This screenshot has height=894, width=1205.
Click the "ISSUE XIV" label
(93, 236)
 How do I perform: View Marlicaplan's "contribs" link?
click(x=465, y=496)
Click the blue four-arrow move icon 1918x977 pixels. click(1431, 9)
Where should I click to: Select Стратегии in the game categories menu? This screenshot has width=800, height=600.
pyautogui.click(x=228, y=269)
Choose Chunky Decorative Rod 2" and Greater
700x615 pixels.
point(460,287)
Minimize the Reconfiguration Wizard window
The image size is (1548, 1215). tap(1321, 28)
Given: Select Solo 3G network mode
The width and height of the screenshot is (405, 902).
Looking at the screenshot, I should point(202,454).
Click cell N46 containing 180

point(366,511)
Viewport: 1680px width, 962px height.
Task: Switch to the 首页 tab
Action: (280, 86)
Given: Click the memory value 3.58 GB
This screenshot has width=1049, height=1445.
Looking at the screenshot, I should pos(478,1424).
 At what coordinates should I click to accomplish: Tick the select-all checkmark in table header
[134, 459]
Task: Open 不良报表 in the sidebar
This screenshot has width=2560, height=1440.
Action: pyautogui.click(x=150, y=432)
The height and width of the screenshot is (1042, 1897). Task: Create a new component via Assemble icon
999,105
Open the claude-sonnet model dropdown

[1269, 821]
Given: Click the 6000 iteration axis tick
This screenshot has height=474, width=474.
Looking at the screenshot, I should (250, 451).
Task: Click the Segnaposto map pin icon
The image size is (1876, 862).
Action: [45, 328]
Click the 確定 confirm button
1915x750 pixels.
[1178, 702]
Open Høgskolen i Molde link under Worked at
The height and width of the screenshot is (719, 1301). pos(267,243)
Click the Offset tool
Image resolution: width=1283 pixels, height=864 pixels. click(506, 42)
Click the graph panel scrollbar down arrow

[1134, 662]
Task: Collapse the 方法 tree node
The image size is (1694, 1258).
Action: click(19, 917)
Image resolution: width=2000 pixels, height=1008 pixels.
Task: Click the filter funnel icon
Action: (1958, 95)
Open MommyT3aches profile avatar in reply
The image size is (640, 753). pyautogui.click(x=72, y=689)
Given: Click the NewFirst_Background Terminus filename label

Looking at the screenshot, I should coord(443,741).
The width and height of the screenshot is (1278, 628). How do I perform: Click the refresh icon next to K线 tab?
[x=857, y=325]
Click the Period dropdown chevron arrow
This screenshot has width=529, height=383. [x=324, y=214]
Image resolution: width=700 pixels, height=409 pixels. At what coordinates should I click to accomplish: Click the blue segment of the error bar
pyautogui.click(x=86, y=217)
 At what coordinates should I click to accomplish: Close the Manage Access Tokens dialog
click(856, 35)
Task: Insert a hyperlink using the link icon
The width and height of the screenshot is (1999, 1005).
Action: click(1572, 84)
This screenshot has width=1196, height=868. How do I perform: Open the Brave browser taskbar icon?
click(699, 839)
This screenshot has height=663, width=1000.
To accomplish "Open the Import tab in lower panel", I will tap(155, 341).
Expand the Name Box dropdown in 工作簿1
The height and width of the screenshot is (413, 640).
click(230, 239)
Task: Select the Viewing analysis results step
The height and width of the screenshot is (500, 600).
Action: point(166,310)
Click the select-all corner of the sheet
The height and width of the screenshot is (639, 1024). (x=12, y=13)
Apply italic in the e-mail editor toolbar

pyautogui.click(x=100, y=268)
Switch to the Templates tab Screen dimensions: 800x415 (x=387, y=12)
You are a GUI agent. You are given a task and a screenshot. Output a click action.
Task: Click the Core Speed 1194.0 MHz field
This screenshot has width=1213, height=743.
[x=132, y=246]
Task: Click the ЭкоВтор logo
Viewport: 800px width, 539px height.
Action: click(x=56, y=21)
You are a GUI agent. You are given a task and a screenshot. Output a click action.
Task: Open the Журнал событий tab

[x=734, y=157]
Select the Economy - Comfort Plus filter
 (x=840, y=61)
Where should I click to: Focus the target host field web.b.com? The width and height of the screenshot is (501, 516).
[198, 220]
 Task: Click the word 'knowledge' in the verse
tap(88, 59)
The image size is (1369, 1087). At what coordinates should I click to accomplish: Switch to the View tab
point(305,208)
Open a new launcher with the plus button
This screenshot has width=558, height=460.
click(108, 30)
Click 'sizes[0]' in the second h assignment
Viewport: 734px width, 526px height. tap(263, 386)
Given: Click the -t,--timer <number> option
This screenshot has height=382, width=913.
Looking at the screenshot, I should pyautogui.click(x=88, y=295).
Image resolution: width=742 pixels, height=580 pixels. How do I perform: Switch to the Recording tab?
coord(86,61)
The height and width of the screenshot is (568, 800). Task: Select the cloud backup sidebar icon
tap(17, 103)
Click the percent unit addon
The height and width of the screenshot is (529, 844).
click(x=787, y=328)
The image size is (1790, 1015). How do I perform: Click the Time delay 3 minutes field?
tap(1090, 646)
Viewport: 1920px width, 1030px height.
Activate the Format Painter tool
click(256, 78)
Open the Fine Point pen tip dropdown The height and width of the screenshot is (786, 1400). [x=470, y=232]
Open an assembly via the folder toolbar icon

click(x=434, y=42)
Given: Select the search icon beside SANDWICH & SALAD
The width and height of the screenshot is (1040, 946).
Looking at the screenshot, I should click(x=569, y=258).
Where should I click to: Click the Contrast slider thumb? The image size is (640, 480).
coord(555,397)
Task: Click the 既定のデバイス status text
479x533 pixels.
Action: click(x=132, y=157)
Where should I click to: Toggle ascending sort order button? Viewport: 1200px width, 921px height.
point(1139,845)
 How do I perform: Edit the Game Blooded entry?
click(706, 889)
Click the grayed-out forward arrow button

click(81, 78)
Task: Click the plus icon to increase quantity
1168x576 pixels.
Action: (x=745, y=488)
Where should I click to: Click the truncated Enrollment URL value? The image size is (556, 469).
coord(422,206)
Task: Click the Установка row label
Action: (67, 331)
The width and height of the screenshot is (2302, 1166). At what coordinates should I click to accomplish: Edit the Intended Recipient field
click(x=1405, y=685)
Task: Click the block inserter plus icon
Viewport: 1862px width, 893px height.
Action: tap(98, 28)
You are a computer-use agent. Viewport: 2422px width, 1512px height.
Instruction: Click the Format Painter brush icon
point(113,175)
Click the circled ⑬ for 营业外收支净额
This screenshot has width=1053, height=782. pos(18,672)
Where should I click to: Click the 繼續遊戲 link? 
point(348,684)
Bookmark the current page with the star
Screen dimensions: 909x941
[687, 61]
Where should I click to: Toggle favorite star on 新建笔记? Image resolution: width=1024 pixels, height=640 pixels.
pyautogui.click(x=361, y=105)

-------------------------

Copy the material from its first line through the line containing "Looking at the screenshot, I should point(202,454).", swapping "Minimize" for "Close" and leaving everything else unchanged.

* **Problem solution**:
This screenshot has height=894, width=1205.
Click the "ISSUE XIV" label
(93, 236)
 How do I perform: View Marlicaplan's "contribs" link?
click(x=465, y=496)
Click the blue four-arrow move icon 1918x977 pixels. click(1431, 9)
Where should I click to: Select Стратегии in the game categories menu? This screenshot has width=800, height=600.
pyautogui.click(x=228, y=269)
Choose Chunky Decorative Rod 2" and Greater
700x615 pixels.
point(460,287)
Close the Reconfiguration Wizard window
The image size is (1548, 1215). tap(1321, 28)
Given: Select Solo 3G network mode
The width and height of the screenshot is (405, 902).
Looking at the screenshot, I should point(202,454).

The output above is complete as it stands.